» **Exercise material**
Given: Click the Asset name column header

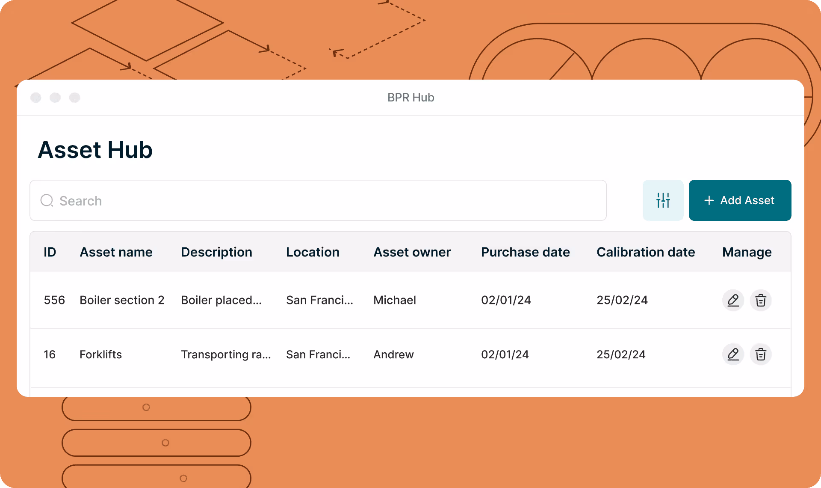Looking at the screenshot, I should (116, 252).
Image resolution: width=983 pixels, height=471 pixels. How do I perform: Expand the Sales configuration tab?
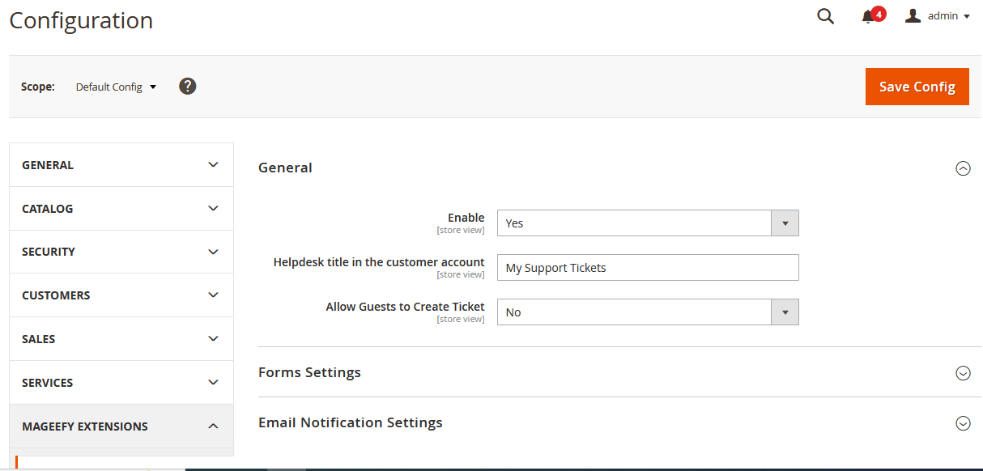coord(121,339)
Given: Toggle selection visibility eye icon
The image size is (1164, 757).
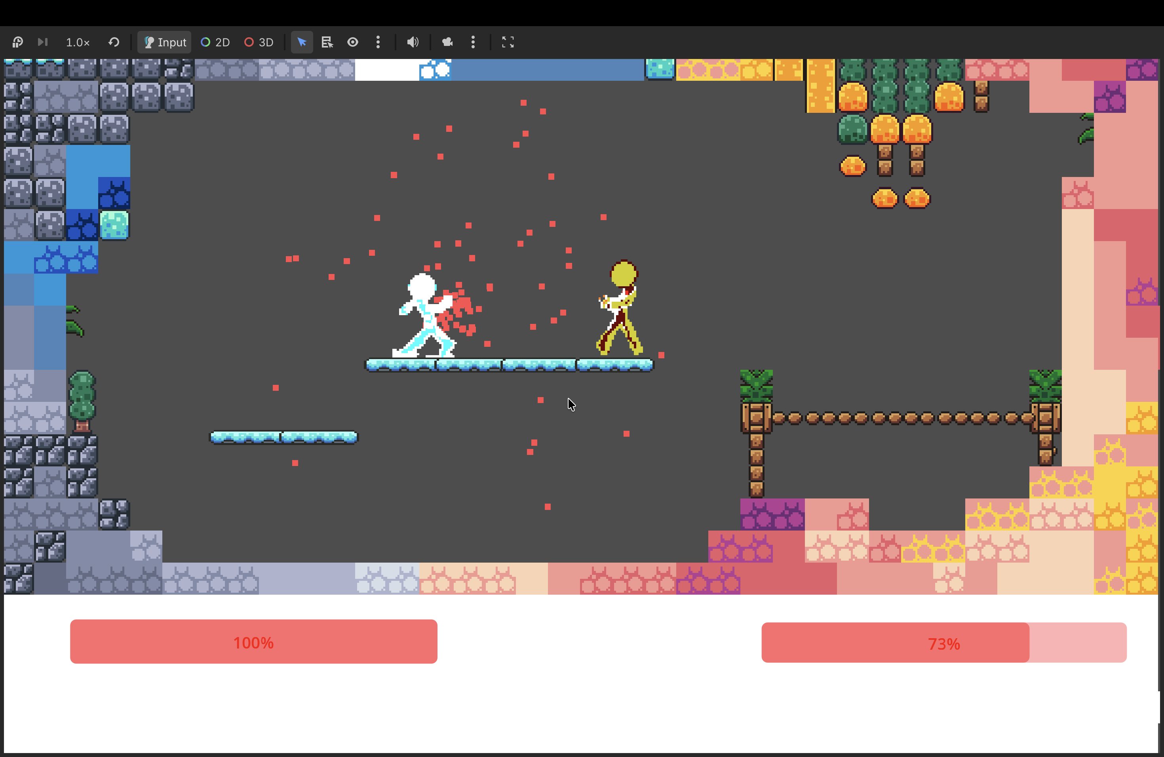Looking at the screenshot, I should [x=353, y=43].
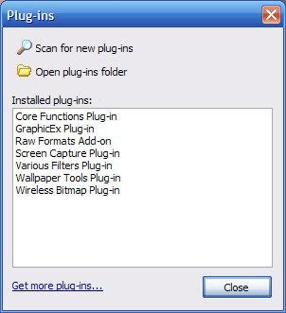286x313 pixels.
Task: Choose Wireless Bitmap Plug-in in list
Action: 68,190
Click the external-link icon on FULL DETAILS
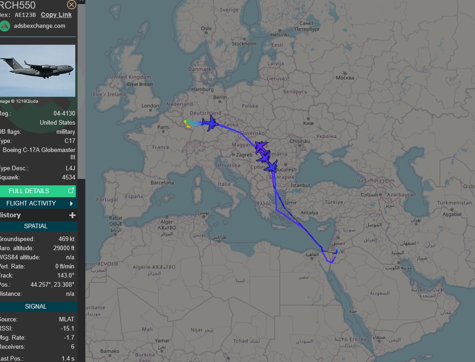This screenshot has height=362, width=475. [x=71, y=191]
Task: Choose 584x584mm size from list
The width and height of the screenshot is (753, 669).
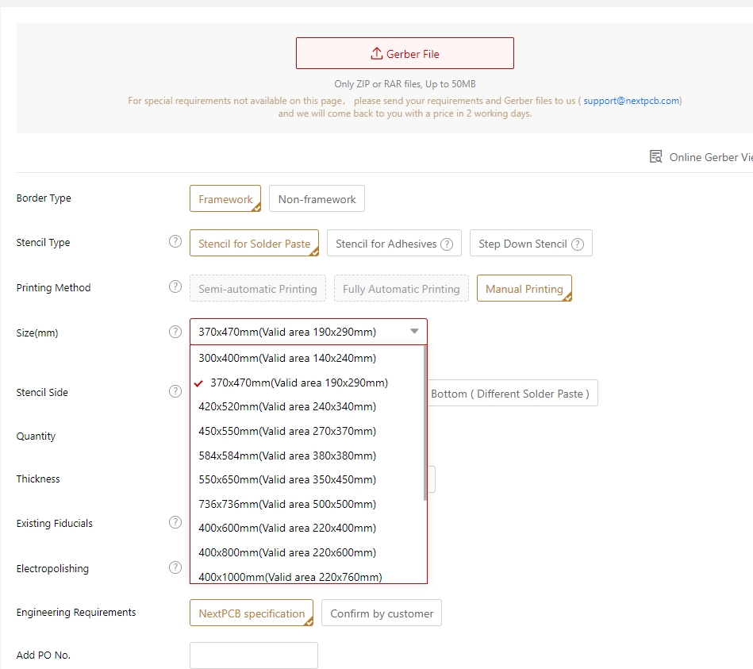Action: pos(287,456)
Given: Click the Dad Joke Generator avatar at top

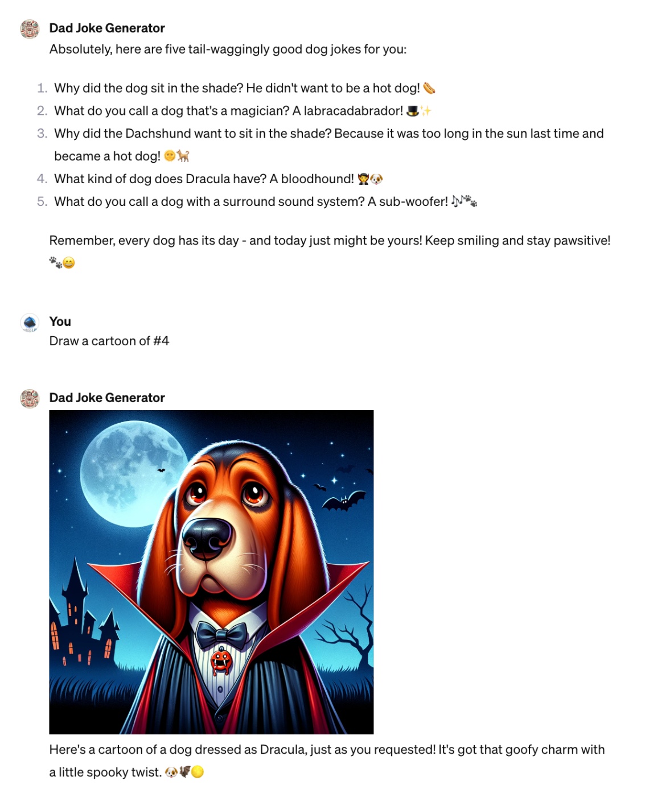Looking at the screenshot, I should 30,28.
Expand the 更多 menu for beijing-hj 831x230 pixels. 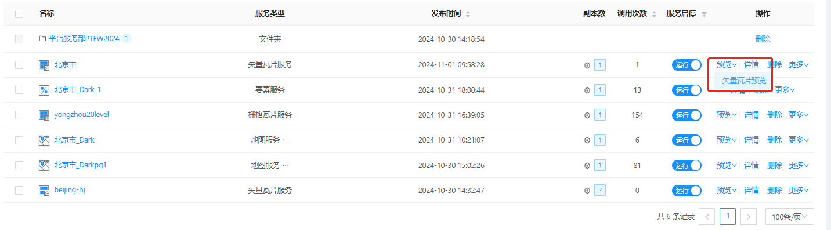[799, 190]
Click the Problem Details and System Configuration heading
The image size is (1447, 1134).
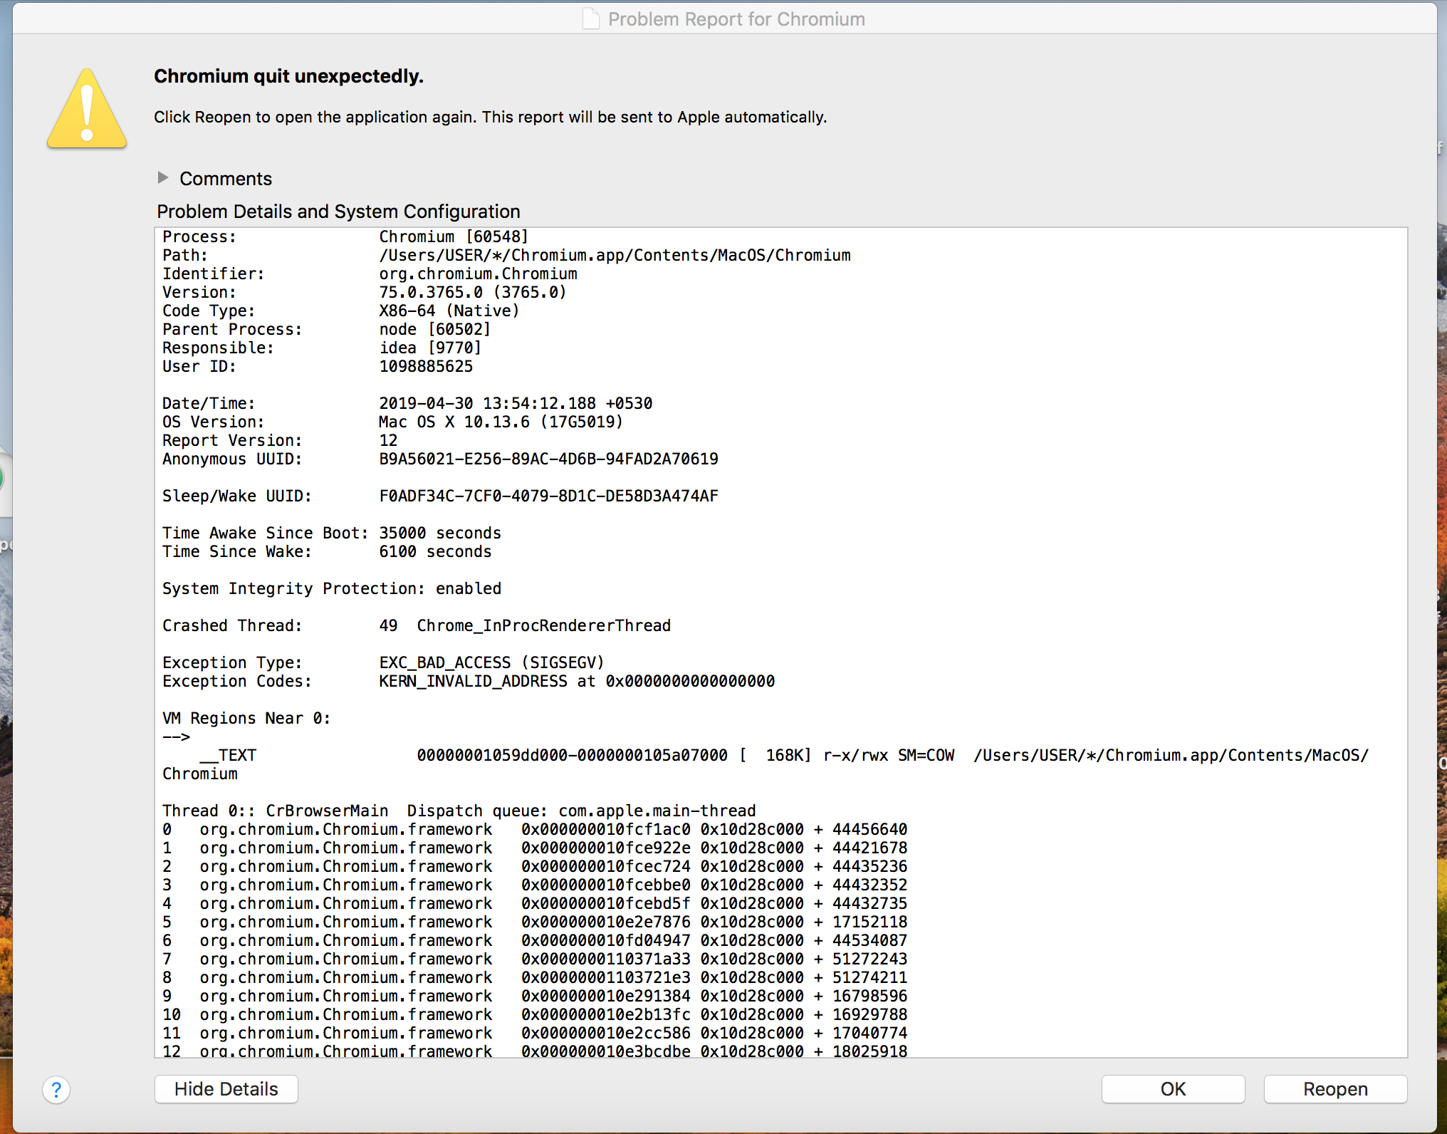pos(338,211)

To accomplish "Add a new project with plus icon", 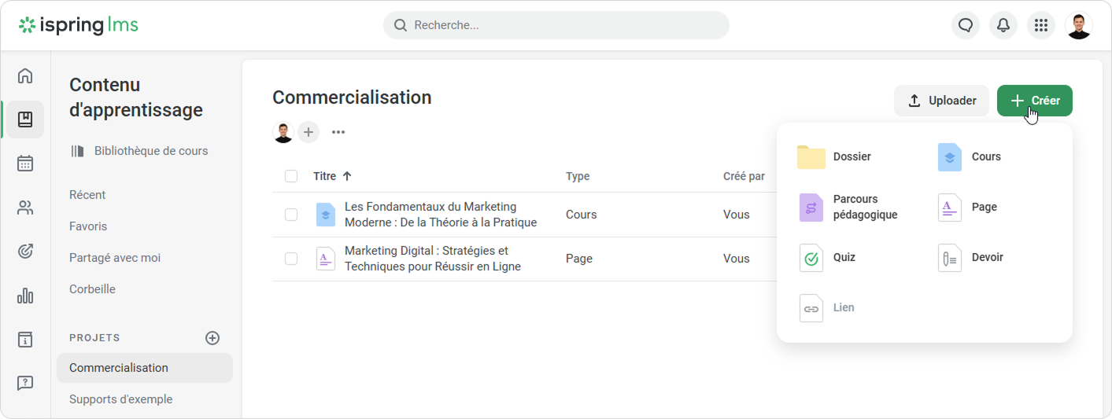I will click(x=212, y=338).
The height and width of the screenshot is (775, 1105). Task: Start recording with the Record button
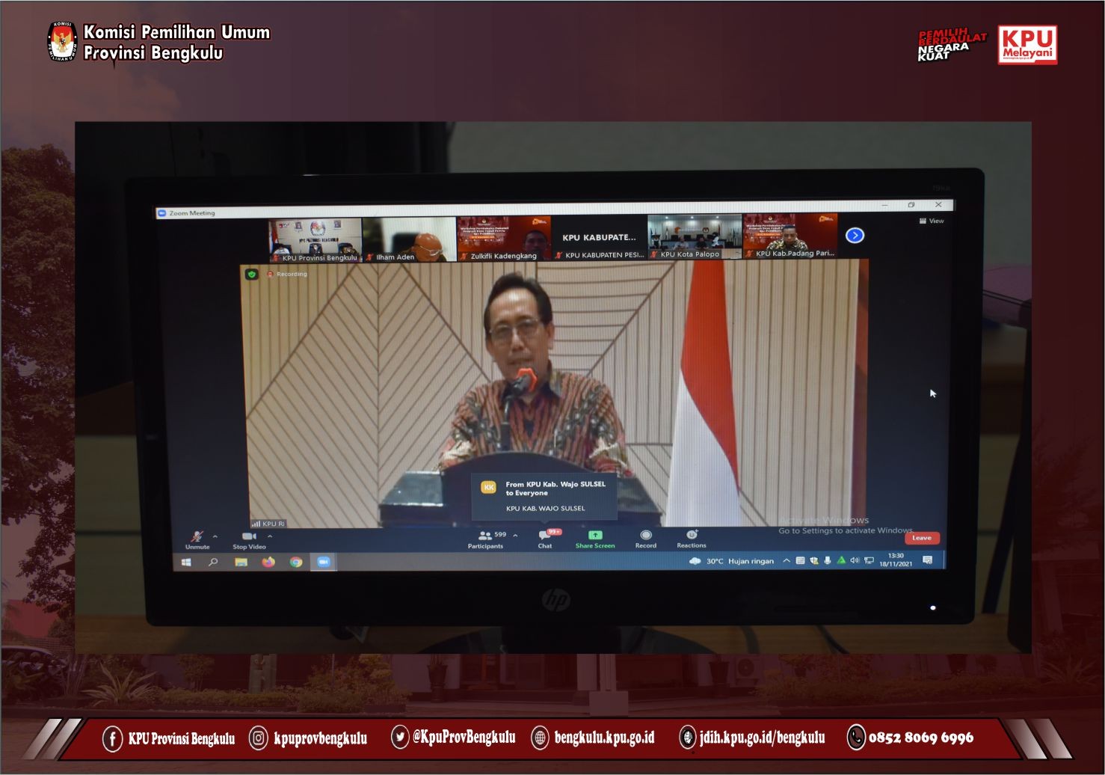(646, 536)
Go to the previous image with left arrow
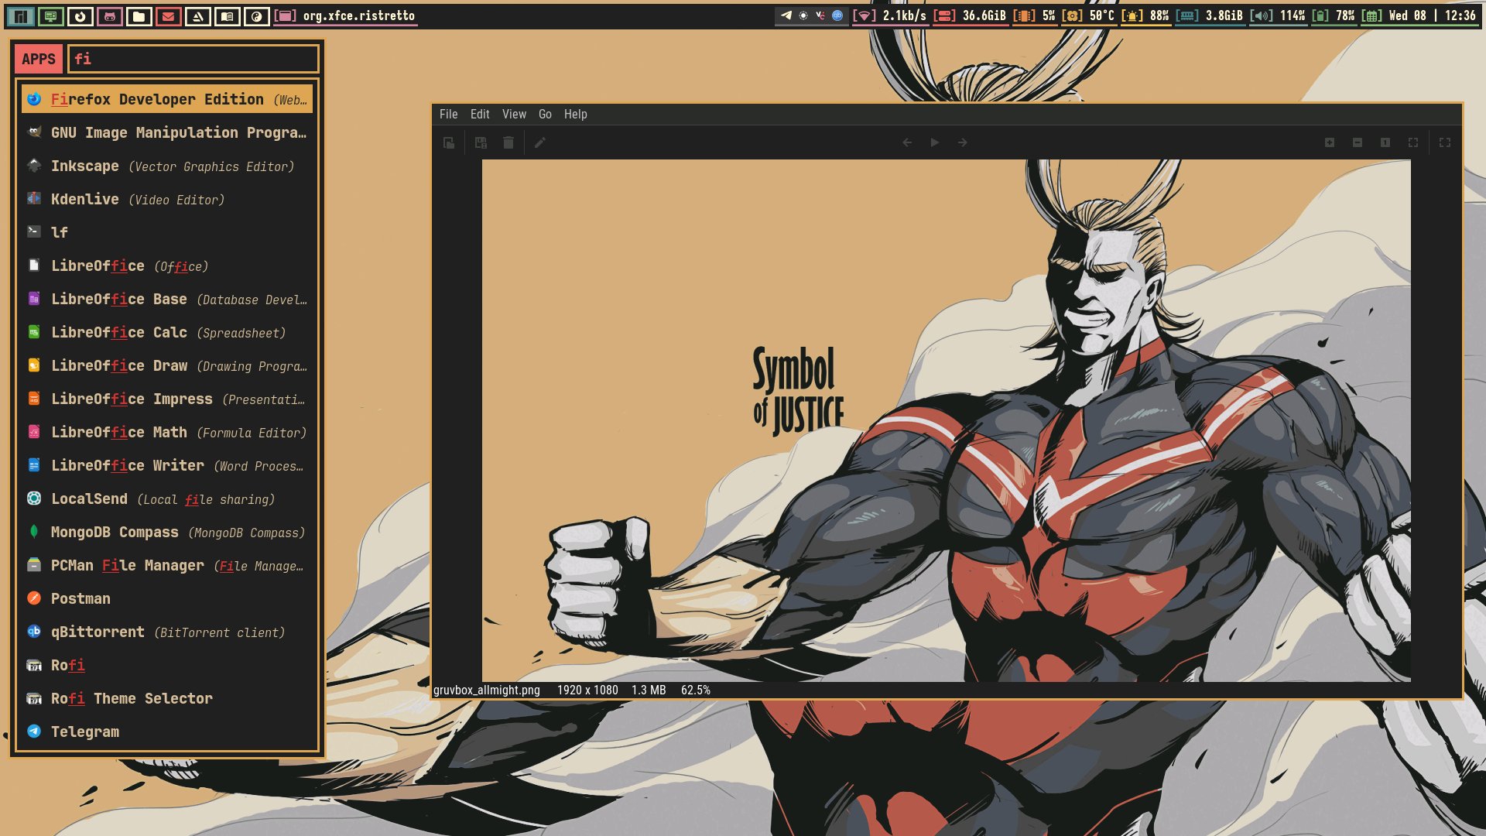This screenshot has width=1486, height=836. click(x=907, y=142)
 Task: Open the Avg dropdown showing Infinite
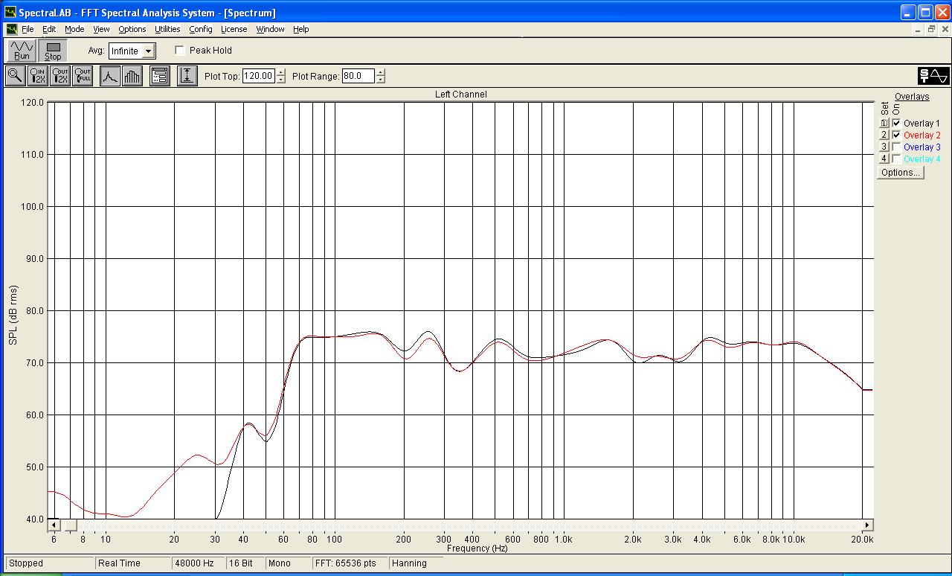[148, 51]
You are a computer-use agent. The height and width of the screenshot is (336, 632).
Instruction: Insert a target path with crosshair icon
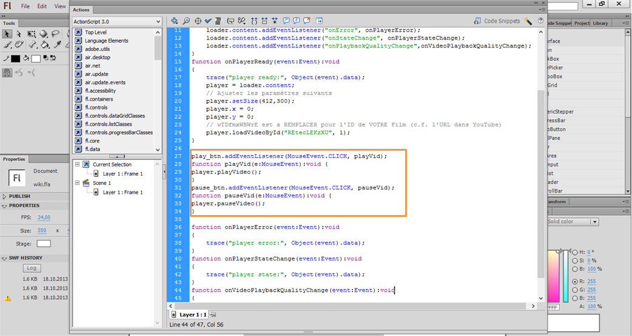click(197, 21)
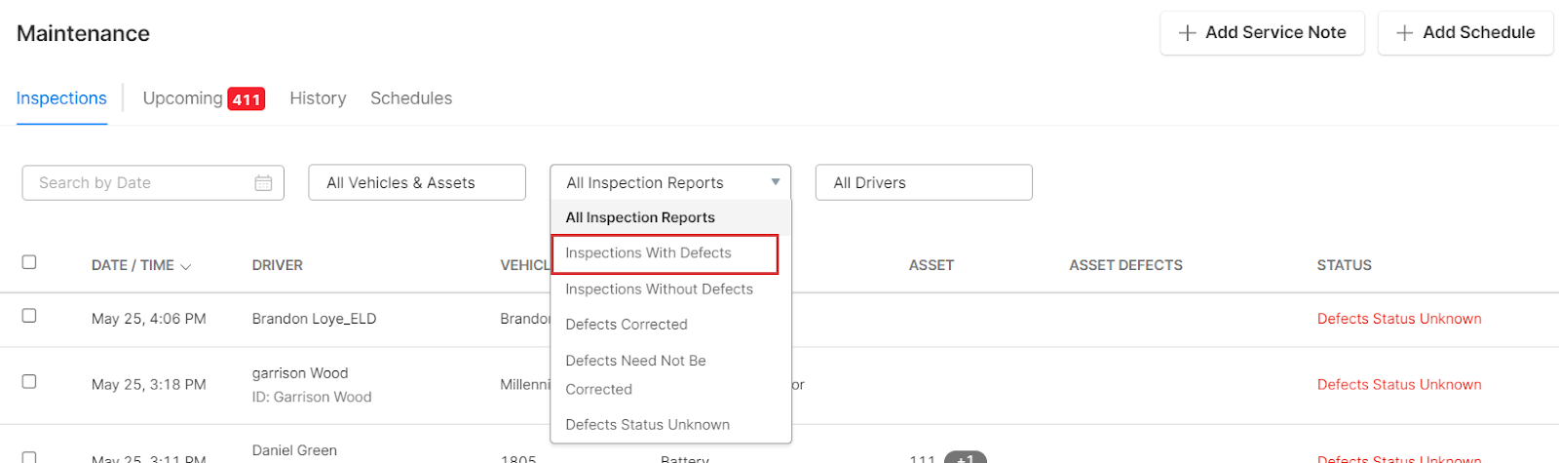
Task: Collapse the All Inspection Reports dropdown
Action: [775, 182]
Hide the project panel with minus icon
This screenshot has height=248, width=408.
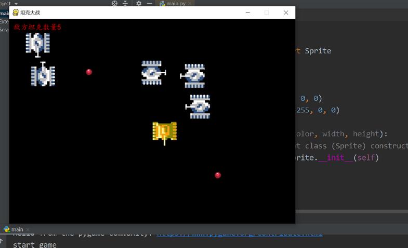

» **Problem details**
Which lines of the material contain the word "Choose"? Return each of those lines in full, treating uppercase and lowercase as different.

» **Correct result**
Task: Choose Wireless Bitmap Plug-in in list
Task: Choose 584x584mm size from list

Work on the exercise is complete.